Plot 2: Plot the top eight destination countries/areas of Thai shrimp exports, by weight (KG), for 2007 - 2011.

# First, collect commodity codes related to shrimp.
shrimp_codes <- ct_commodity_lookup("shrimp",
                                    return_code = TRUE,
                                    return_char = TRUE)

# Comtrade api query.
example_3 <- ct_get_data(reporter = "THA",
                partner = "all",
                trade_direction = "exports",
                start_date = 2007,
                end_date = 2011,
                commodity_code = shrimp_codes)
library(ggplot2)
library(dplyr)


# Create country specific "total weight per year" dataframe for plotting.
plotdf <- example_3 %>%
  group_by(partner_desc, period) %>%
  summarise(kg = as.numeric(sum(net_wgt, na.rm = TRUE))) 

# Get vector of the top 8 destination countries/areas by total weight shipped
# across all years, then subset plotdf to only include observations related
# to those countries/areas.
top8 <- plotdf |> 
  group_by(partner_desc) |> 
  summarise(kg = as.numeric(sum(kg, na.rm = TRUE))) |> 
  slice_max(n = 8, order_by = kg) |> 
  arrange(desc(kg)) |> 
  pull(partner_desc)
plotdf <- plotdf %>% filter(partner_desc %in% top8)

# Create plots (y-axis is NOT fixed across panels, this will allow us to ID
# trends over time within each country/area individually).
ggplot(plotdf,aes(period,kg/1000, group = partner_desc))+
  geom_line() + 
  geom_point() + 
  facet_wrap(.~partner_desc, nrow = 2, ncol = 4,scales = 'free_y')+
  labs(title = "Weight (KG in tons) of Thai Shrimp Exports", 
       subtitle ="by Destination Area, 2007 - 2011")+
  theme_minimal()+
  theme(axis.text.x = element_text(angle = 45,hjust = 1, vjust = 1))

Handling large amounts of Parameters

In the comtradr package, several function parameters can accept everything as a valid input.
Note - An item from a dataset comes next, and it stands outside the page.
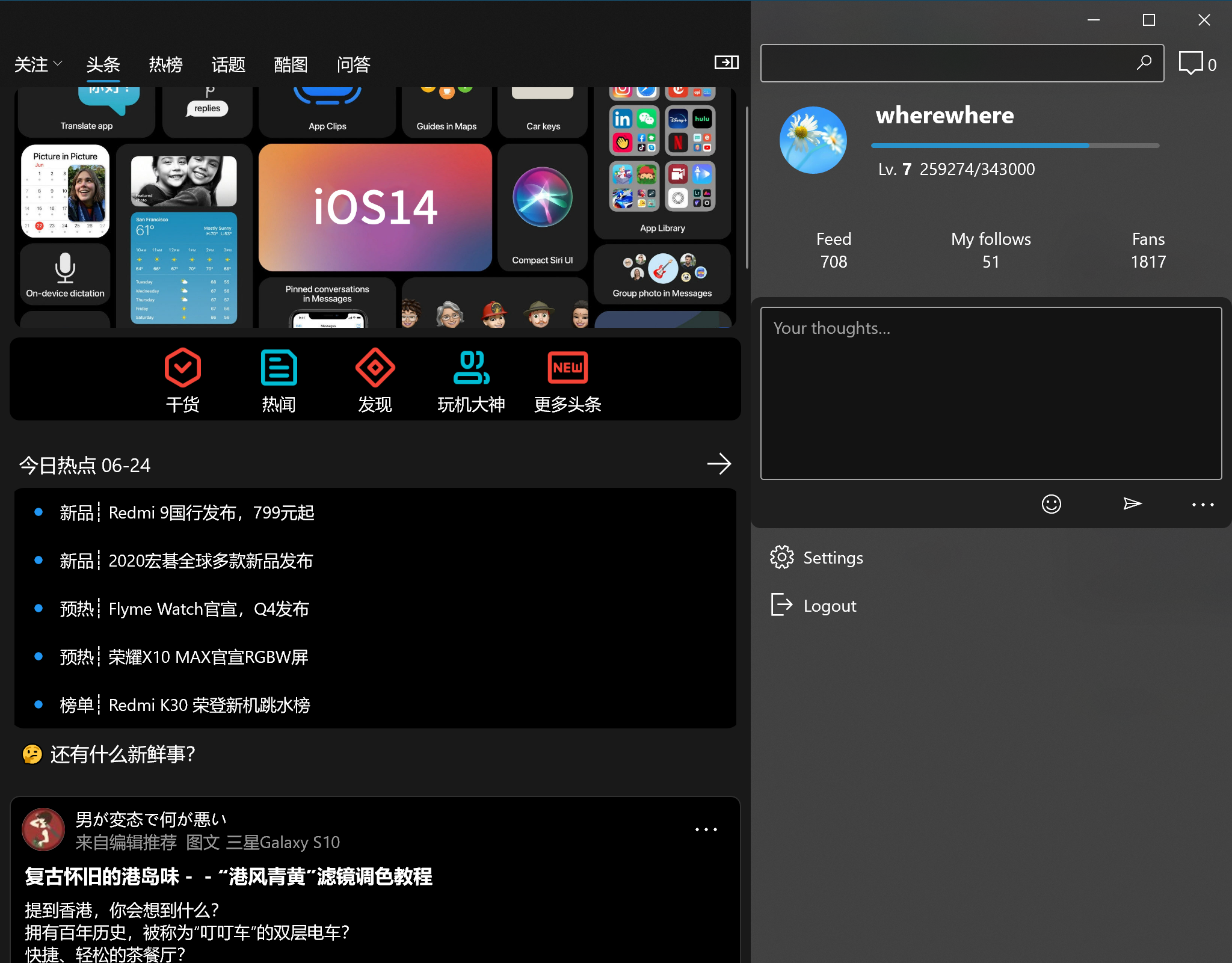Click the 干货 shortcut icon
This screenshot has height=963, width=1232.
[x=182, y=368]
Using everything for these parameters has specific meanings and can be a powerful tool for querying data. Internally, these values are set to NULL and the parameter is omitted entirely in the request to the API, the API then by default returns all possible values. Here’s a breakdown of how everything is handled for different parameters:

commodity_code

Setting commodity_code to everything will query all possible commodity values. This can be useful if you want to retrieve data for all commodities without specifying individual codes.

flow_direction

If flow_direction is set to everything, all possible values for trade flow directions are queried. This includes imports, exports, re-imports, re-exports and some more specified in ct_get_ref_table('flow_direction').

reporter and partner

Using everything for reporter or partner will query all possible values for reporter and partner countries, but also includes aggregates like World or some miscellaneous like ASEAN. Be careful when aggregating these values, so as to not count trade values multiple times in different aggregates. Alternatively, specifically for these values, you can also use all_countries, which allows you to query all countries which are not aggregates of some kind of grouped parameters like ASEAN. These values can usually be safely aggregated. This allows you to retrieve trade data for all countries without specifying individual ISO3 codes.

mode_of_transport, partner_2, and customs_code

Setting these parameters to everything will query all possible values related to the mode of transport, secondary partner, and customs procedures. This provides a comprehensive view of the data across different transportation modes and customs categories.

Example Usage

Here’s an example of how you might use everything parameters to query comprehensive data:

# Querying all commodities and flow directions for USA and Germany from 
## 2010 to 2011
data <- ct_get_data(
  reporter = c('USA', 'DEU'),
  commodity_code = 'everything',
  flow_direction = 'everything',
  start_date = '2010',
  end_date = '2011'
)

Using everything parameters can lead to large datasets, as they often remove specific filters on the data. It’s essential to be mindful of the size of the data being queried, especially when using multiple everything parameters simultaneously.